Milat sıralarında bir kısım Türk boylarının (bu Türk boyları, Hunlar, Bulgarlar, Peçenekler, Hazarlar olarak anılmaktadır) Orta Asya’dan batıya göç ederek bir süre kuzey Kafkasya’da yaşadıktan sonra Doğu Avrupa’ya geçmiş oldukları ve Çuvaşların atalarının da bu göçebe topluluklar içinde yer aldığı biliniyor. Adlarıyla ilk kez 482 yılında karşılaştığımız Bulgarlar,1 (Bizans kayıtlarında Onogur Türkleri), Doğu Avrupa’da dağınık boylar halinde yaşamış, değişik zamanlarda farklı devletler kurmuşlardır.

Orta Volga ve Ural bölgesinin yerli halkları Fin-Ugor topluluklarıydı. Fakat milat sıralarından başlayarak, bu bölgeye batı Sibirya ve güney Urallardan pek çok Türk topluluğu gelmişti.2 2-4. yüzyıllar arasında Volga-Çolman bölgesinde bulunan Hunlar, Volga ve Ural bölgesinde görülen ilk Türklerdi.3 Bu dönemde, Fin-Ugor topluluklarının bir bölümünün de Türkleşmiş oldukları düşünülüyor.4 Bulgarların ataları sayılan Onogurlar da milat sıralarında Batı Sibirya’yı işgal etmiş ve Orta Volga bölgesine kadar yayılmışlardır. Onogurlar, daha sonra büyük Hun kitlesi içine karışıp onların bir parçası olmuşlardır.

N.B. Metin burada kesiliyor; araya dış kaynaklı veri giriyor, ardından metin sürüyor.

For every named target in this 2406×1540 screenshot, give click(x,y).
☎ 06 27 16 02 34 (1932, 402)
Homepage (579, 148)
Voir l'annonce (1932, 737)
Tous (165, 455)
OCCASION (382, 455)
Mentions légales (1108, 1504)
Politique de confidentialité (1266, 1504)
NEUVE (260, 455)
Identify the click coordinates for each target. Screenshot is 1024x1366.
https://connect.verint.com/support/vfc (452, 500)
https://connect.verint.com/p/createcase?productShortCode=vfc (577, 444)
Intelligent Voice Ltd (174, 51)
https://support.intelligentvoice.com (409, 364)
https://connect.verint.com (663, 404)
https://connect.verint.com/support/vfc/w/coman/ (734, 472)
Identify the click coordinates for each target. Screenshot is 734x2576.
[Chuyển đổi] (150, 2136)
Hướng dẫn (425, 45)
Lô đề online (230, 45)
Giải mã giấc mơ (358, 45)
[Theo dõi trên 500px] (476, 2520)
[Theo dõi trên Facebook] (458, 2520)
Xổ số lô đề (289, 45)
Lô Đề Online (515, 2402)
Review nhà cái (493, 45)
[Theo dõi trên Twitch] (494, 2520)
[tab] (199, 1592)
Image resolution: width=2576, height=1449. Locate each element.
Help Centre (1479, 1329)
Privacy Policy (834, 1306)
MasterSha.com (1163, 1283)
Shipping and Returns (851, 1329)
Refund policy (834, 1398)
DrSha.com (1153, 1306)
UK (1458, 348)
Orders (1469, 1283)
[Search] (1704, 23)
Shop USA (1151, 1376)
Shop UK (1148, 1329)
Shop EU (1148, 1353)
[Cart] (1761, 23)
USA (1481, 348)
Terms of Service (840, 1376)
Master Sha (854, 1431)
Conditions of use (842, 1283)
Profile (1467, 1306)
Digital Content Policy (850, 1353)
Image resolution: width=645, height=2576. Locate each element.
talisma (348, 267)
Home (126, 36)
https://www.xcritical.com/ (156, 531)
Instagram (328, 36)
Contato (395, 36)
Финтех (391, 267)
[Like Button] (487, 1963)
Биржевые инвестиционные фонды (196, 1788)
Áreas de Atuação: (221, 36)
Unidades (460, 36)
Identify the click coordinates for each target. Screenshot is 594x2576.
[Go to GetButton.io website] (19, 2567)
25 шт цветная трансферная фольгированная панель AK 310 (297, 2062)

Attila yönetiminde bulunan bu büyük Hun kitlesi, Attila’nın 453 yılında ölümünden sonra dağılmaya başlamıştı. Attila’nın oğlu İrnek, Hun boylarını bir süre daha bir arada tutmayı başarmıştı. Bizans tarihçileri tarafından 463 yılında Karadeniz’in kuzeyinde, Tuna ırmağının kolları ile Volga arasındaki bozkırlara yerleşmiş olarak gösterilen Şaragur, Ugor ve Onogur adlı Hun boyları da İrnek’e bağlı boylardan birkaçıydı. İrnek’in boylar üzerindeki egemenliği uzun sürmedi. İmparatorluk hızla dağıldı. Bu imparatorluk içinde yer alan iki büyük Türk boyu, Kutrigur ve Utigurlar, Azak Denizi’ne yakın bir bölgeye göç ettiler. “karışmak” anlamına gelen bulga- eyleminden türediği kabul edilen Bulgar adı bu iki boyun ortak adıdır. Onogur adıyla da anılan bu iki Türk topluluğu, bugün yalnız Çuvaşlar tarafından konuşulan Batı Türkçesinin (Batı Hunca) ilk konuşucularıydılar. Utigur ve Kutrigurların Bizans Devleti ile ilişkileri sırasında, Bizanslıların onlara misyonerler gönderdikleri ve İncil’i de Onogur-Bulgar diline çevirdikleri biliniyor.5 Ancak ne bu çeviri ne de bu dile ilişkin başka bir yazılı belge bugüne ulaşmıştır.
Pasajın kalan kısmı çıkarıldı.